# EXERCISE GOAL
Leave every image out, and print the remaining lines below exactly.

# EXCERPTED RECORDS
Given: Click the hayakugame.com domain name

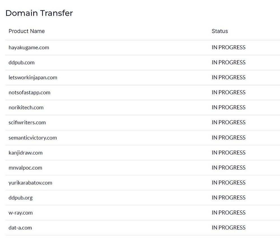Looking at the screenshot, I should pyautogui.click(x=29, y=48).
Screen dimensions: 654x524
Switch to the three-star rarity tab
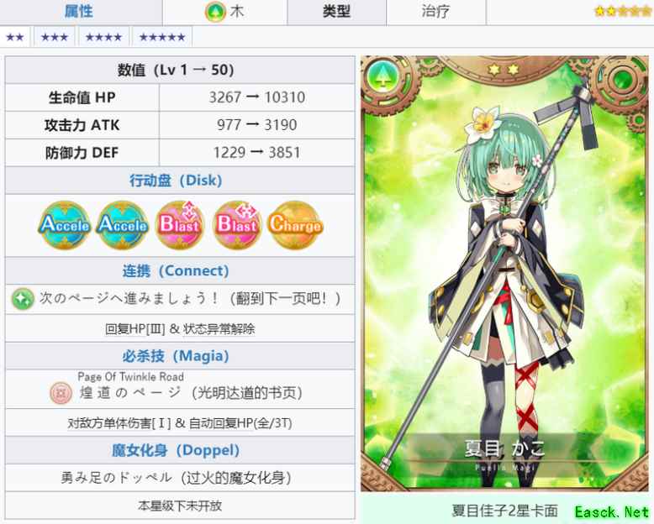tap(55, 37)
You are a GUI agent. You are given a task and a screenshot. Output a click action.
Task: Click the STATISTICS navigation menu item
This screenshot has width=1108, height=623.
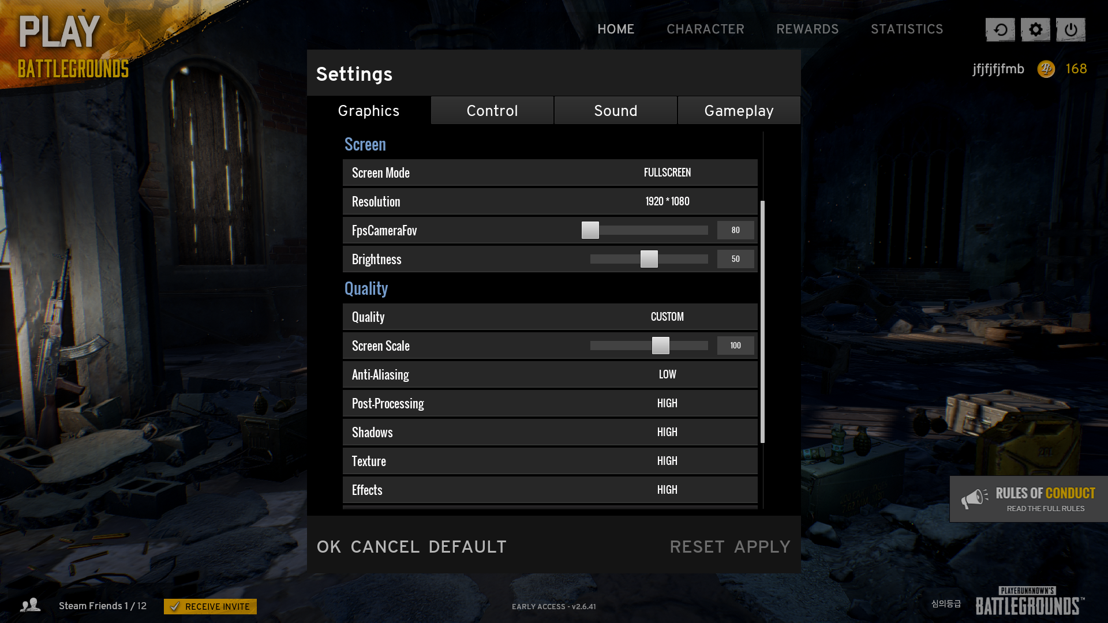[907, 29]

# ANSWER BOX
Given: Click the hayakugame.com domain name

Looking at the screenshot, I should pyautogui.click(x=29, y=48).
Screen dimensions: 654x524
Switch to the three-star rarity tab
tap(55, 37)
You are a GUI agent. You are given a task and a screenshot. Output a click action.
Task: Click the STATISTICS navigation menu item
This screenshot has width=1108, height=623.
[907, 29]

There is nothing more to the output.